In 2008 the total number of full-time equivalent jobs was 1,715. The number of jobs in the primary sector was 27, of which 26 were in agriculture and 1 was in forestry or lumber production. The number of jobs in the secondary sector was 369, of which 107 or (29.0%) were in manufacturing and 251 (68.0%) were in construction. The number of jobs in the tertiary sector was 1,319. In the tertiary sector; 354 or 26.8% were in wholesale or retail sales or the repair of motor vehicles, 105 or 8.0% were in the movement and storage of goods, 33 or 2.5% were in a hotel or restaurant, 11 or 0.8% were in the information industry, 46 or 3.5% were the insurance or financial industry, 113 or 8.6% were technical professionals or scientists, 208 or 15.8% were in education and 299 or 22.7% were in health care.

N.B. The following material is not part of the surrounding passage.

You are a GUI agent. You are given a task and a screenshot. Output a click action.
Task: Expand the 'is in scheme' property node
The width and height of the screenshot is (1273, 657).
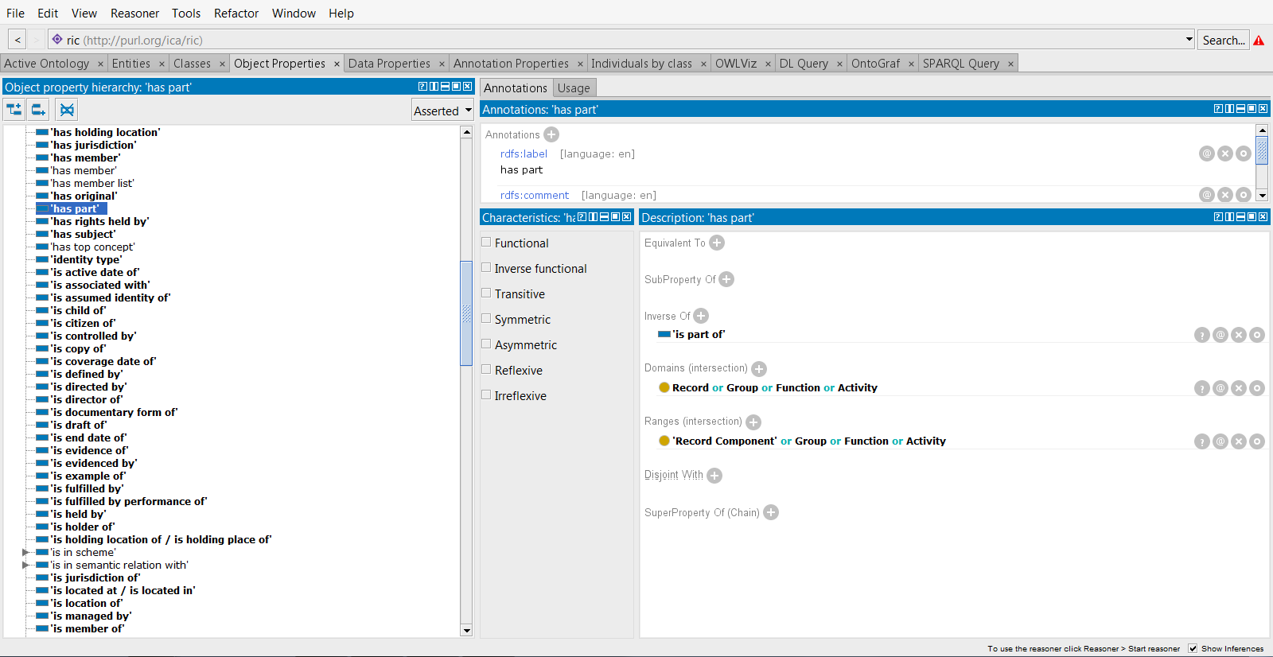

In 2000, there were 1,374 workers who commuted into the municipality and 1,904 workers who commuted away. The municipality is a net exporter of workers, with about 1.4 workers leaving the municipality for every one entering. About 3.3% of the workforce coming into Gelterkinden are coming from outside Switzerland, while 0.1% of the locals commute out of Switzerland for work. Of the working population, 25.8% used public transportation to get to work, and 38.2% used a private car.

==Religion==
From the 2000 census, 1,248 or 22.8% were Roman Catholic, while 2,946 or 53.8% belonged to the Swiss Reformed Church. Of the rest of the population, there were 87 members of an Orthodox church (or about 1.59% of the population), there were 16 individuals (or about 0.29% of the population) who belonged to the Christian Catholic Church, and there were 143 individuals (or about 2.61% of the population) who belonged to another Christian church. There were 377 (or about 6.88% of the population) who were Islamic. There were 10 individuals who were Buddhist, 11 individuals who were Hindu and 3 individuals who belonged to another church. 509 (or about 9.30% of the population) belonged to no church, are agnostic or atheist, and 126 individuals (or about 2.30% of the population) did not answer the question.

==Transport==
Gelterkinden sits on the Hauenstein line and is served by trains at Gelterkinden railway station. The station of Sommerau also lies within the municipality, in the village of the same name.

==Education==
In Gelterkinden about 2,090 or (38.2%) of the population have completed non-mandatory upper secondary education, and 665 or (12.1%) have completed additional higher education (either university or a Fachhochschule). Of the 665 who completed tertiary schooling, 67.2% were Swiss men, 23.6% were Swiss women, 5.1% were non-Swiss men and 4.1% were non-Swiss women.

As of 2000, there were 406 students in Gelterkinden who came from another municipality, while 152 residents attended schools outside the municipality.